List Your Contact Information
Under the GDPR, larger companies may also need to list the contact details of the following roles:
Data controller — the entity that processes data on the organization’s behalf (such as a payroll company)
Data protection officer — the company’s appointed representative for all GDPR-related matters
Tell Users About Their Rights
You should include a section that explains to users their rights and how they can act on them.
Under the GDPR, users have new legal rights to their data and information about how it’s collected and used. These include the right to find out what data has been collected from them, to have this information modified or deleted, and to refuse data processing entirely.
Use Transparent and Clear Language
4. Managing Site Privacy and GDPR WordPress Plugins
Check Your WordPress Version and Plugin Compatibility
To begin, make sure you’re using the latest version of WordPress. After the GDPR was announced, WordPress included several new privacy features, such as:
- Allowing commenters to choose whether their name, email address, and website URL are saved in a cookie on their browser.
- Launching data handling tools that enable site owners to export files containing user data, or erase this data, in order to comply with data subject access requests.
You’ll also want to examine your existing plugins to check they meet compliance requirements. For example, find out what data your contact form collects, where it’s stored, and whether you offer a consent checkbox for users when they submit personal details.
Review Ecommerce Requirements
If you operate an ecommerce store on your website, you need to satisfy several additional GDPR obligations. To help with this, WooCommerce made some updates to their checkout flow to avoid unnecessary data collection.
You should also strongly consider using a terms and conditions template to create a document that protects your store from abusive users and covers your back in case of pricing errors.
Examine Your Marketing Activities
Your marketing efforts are not exempt from the GDPR.
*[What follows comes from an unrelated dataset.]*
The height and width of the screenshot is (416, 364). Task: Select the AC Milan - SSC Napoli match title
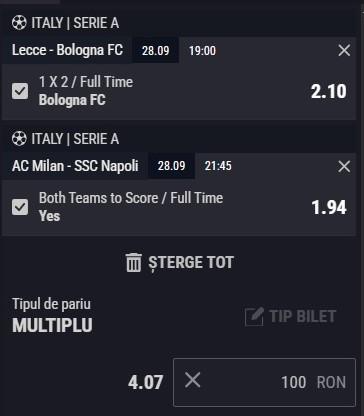pos(75,166)
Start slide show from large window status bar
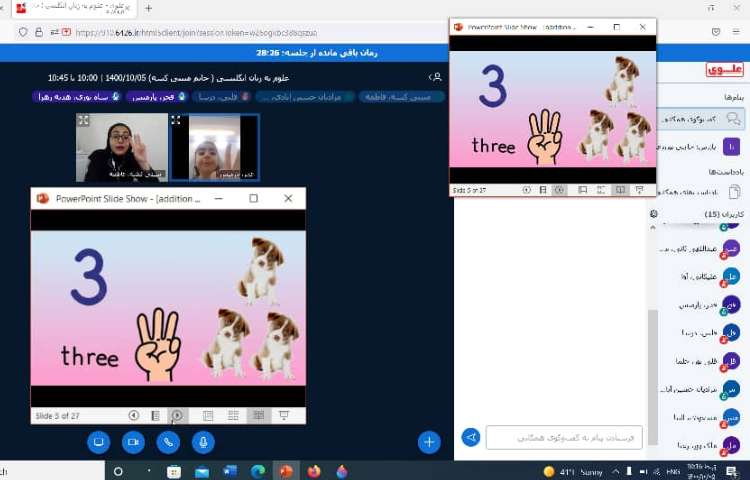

There are now stricter requirements for email lists and subscriptions. Mailchimp deployed a variety of new features in response, such as GDPR-friendly form options and built-in GDPR language. Using these features allows you to maintain your brand’s voice while also collecting exactly the right permissions.
Because analytics tools collect various types of personal data, these must be configured correctly. For example, Google Analytics now includes a data retention functionality that gives you control over how long data is kept on file. Choosing the wrong settings and neglecting to delete data violates one of the key GDPR principles.
In summary, managing site privacy and plugins to satisfy the GDPR requires knowing the ins and outs of your website’s data collection practices, and taking responsibility for ensuring all your tools work together to meet these new standards.
5. Key Takeaways
Aproximately 75 million websites use WordPress — 34% of the internet. As businesses become more familiar with the GDPR, enforcement becomes more wide-reaching and less forgiving — smaller websites are definitely not exempt from fines.
Although compliance is still complex, the right tools are available. Just follow these steps:
- Understand the basic principles of the GDPR
- Determine what personal data your site collects
- Obtain cookie consent from users
- Ensure all your plugins and third-party tools meet the GDPR’s privacy requirements
If you’re starting from scratch and just building your WordPress site, find out how to start a blog that automatically satisfies the GDPR. Alternatively, if your site is already established, remember these key takeaways, and good luck in your compliance journey.